─── AVAILABLE DATA ───
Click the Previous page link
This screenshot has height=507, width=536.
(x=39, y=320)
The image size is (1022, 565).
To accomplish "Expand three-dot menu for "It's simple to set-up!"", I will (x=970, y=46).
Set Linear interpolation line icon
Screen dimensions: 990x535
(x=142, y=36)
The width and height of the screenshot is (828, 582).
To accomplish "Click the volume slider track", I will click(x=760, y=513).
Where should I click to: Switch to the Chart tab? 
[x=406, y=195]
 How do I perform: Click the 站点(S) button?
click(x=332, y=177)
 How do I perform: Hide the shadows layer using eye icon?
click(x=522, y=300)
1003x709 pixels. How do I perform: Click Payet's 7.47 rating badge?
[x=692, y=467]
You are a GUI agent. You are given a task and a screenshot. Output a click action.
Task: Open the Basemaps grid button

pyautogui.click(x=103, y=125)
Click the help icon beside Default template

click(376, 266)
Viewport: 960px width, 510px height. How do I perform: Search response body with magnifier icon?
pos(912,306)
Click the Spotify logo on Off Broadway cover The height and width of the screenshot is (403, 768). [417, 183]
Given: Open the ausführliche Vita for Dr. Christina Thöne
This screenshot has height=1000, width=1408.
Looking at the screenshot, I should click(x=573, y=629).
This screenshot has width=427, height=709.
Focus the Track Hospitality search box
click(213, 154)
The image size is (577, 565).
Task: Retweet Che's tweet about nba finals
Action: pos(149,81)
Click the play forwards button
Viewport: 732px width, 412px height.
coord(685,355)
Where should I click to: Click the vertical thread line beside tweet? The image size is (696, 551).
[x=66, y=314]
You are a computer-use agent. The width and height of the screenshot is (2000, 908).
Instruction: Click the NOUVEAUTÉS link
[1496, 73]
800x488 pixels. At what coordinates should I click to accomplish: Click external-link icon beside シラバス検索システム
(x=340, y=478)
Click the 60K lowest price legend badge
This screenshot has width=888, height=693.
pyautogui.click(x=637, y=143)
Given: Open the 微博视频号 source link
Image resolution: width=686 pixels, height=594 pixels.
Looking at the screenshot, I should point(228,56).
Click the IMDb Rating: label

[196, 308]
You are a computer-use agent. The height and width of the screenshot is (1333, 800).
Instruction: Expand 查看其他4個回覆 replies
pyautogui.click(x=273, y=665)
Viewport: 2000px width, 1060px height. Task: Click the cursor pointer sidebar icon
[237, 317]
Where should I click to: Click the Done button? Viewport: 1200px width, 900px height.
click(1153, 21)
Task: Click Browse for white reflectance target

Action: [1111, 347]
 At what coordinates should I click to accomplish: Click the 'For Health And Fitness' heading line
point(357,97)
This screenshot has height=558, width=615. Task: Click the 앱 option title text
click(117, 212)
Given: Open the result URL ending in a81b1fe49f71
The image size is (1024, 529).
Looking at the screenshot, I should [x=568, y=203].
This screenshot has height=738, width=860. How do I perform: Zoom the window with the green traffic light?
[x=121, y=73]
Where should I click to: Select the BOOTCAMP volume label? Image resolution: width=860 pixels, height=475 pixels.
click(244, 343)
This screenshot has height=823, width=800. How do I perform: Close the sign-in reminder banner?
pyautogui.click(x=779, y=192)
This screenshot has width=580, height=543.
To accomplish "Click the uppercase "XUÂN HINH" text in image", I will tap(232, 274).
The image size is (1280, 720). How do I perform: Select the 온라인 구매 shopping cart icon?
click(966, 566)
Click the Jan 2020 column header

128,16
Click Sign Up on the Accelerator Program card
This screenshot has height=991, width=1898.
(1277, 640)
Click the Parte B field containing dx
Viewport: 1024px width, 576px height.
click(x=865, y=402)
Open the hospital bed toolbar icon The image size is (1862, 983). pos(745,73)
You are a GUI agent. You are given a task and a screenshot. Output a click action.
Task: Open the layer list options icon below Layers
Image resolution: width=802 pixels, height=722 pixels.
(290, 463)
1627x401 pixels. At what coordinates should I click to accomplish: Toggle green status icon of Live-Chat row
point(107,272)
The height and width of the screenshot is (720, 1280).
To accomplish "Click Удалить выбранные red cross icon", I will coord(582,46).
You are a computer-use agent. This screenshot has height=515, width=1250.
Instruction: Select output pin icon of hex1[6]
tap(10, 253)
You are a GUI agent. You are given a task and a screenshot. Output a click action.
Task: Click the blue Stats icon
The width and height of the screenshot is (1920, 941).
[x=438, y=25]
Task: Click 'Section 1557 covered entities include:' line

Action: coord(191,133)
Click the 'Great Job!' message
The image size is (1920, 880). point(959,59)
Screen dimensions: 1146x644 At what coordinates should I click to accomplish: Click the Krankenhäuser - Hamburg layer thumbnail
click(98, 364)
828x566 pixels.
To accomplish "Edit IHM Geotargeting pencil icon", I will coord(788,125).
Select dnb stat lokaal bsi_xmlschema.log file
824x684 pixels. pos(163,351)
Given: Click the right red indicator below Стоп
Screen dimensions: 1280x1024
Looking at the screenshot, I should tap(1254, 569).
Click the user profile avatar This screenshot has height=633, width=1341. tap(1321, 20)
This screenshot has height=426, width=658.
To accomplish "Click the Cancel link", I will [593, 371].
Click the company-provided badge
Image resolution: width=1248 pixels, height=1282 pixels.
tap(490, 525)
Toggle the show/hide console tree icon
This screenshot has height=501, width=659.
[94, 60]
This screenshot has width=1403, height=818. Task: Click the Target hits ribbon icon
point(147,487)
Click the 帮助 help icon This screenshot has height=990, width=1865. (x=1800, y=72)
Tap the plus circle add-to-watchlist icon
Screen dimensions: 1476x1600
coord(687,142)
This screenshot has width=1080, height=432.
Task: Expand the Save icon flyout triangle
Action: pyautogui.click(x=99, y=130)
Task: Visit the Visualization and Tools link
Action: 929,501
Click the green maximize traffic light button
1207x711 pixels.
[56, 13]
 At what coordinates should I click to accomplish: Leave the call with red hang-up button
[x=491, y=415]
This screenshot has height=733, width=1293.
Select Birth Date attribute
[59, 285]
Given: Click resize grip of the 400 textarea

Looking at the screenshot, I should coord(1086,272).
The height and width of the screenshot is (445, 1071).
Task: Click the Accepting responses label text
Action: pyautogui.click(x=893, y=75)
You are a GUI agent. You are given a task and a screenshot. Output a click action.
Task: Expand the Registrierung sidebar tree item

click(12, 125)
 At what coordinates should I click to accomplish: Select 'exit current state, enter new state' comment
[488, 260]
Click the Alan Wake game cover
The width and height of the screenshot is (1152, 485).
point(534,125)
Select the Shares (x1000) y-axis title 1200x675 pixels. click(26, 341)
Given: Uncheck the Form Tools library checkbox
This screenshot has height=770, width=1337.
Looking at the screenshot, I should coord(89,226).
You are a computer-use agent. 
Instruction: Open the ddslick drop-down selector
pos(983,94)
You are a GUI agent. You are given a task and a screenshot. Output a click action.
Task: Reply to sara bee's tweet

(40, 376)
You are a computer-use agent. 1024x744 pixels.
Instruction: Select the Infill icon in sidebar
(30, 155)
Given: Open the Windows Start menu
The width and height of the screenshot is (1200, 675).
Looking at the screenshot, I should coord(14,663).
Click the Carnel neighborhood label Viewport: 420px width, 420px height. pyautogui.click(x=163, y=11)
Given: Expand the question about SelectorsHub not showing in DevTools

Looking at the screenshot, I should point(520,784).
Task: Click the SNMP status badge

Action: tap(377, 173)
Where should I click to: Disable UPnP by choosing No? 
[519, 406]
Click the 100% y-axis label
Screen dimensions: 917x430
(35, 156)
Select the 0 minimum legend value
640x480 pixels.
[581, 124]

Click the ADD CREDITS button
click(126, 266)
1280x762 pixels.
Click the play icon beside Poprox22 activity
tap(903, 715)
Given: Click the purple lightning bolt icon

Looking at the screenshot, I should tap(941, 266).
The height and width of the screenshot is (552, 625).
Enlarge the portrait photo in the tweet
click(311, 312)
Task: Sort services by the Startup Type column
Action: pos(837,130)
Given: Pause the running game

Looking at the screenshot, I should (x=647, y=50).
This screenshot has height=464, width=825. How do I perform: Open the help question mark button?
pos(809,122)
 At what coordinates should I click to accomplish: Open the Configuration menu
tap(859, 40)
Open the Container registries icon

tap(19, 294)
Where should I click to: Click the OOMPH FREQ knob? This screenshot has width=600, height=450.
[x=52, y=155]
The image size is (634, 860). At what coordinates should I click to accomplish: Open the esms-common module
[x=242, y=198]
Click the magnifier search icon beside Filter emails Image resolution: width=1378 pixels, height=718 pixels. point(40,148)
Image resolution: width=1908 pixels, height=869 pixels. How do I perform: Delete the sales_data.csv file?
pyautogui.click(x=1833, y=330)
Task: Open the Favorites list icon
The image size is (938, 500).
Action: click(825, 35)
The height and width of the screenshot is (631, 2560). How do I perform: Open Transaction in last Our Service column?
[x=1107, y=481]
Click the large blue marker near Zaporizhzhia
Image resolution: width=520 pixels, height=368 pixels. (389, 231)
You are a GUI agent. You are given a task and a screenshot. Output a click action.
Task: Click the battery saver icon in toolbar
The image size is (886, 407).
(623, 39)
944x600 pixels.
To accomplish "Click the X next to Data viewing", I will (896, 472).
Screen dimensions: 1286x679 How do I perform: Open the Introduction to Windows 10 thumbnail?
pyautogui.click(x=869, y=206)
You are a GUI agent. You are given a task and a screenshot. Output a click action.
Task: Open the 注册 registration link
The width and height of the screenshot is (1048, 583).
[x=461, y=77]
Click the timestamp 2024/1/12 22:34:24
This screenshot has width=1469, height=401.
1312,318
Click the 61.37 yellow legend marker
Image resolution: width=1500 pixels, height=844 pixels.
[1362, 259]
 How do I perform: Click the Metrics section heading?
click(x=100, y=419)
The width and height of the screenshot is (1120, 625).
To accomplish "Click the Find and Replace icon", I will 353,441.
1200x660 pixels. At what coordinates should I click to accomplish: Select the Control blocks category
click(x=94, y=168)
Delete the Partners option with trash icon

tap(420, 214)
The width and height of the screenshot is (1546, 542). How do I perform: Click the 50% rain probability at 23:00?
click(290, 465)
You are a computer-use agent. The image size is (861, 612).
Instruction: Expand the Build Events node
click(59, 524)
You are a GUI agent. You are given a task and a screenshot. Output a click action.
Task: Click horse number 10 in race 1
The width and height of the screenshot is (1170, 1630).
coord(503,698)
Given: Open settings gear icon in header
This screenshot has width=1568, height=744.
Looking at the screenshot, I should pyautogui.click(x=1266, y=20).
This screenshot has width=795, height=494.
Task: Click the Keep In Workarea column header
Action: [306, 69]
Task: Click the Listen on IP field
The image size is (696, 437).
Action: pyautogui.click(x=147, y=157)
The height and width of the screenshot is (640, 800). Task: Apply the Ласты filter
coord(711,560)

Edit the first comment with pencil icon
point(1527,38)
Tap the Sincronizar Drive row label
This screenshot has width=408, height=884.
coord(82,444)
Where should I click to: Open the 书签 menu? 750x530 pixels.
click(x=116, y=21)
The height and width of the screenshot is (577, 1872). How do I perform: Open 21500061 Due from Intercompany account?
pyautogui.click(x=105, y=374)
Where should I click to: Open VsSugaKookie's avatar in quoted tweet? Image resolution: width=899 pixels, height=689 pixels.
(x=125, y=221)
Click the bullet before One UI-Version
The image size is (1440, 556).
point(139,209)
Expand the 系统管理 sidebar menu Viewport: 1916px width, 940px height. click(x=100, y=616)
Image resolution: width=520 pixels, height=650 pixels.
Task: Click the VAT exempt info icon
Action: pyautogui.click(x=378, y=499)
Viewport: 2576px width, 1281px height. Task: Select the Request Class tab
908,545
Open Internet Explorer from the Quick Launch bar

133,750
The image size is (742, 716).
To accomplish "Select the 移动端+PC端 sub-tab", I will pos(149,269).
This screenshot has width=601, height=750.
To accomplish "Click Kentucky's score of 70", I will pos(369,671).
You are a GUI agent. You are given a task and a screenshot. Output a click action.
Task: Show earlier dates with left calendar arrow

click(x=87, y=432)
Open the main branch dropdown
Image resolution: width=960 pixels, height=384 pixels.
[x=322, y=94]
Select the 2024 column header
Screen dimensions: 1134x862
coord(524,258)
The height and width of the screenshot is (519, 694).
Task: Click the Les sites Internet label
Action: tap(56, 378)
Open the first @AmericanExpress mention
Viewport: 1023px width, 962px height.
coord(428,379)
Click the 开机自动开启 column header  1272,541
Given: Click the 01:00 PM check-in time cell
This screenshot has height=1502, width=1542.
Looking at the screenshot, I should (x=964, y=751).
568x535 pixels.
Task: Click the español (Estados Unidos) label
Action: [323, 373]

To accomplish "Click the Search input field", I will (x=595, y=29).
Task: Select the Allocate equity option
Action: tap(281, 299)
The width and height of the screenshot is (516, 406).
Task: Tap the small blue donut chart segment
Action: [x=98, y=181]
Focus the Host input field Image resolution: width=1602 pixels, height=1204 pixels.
───
» **TASK BRIEF**
Return every line from the records above that holds the word "axis".

» **SOLUTION**
Select the Shares (x1000) y-axis title 1200x675 pixels. click(26, 341)
Click the 100% y-axis label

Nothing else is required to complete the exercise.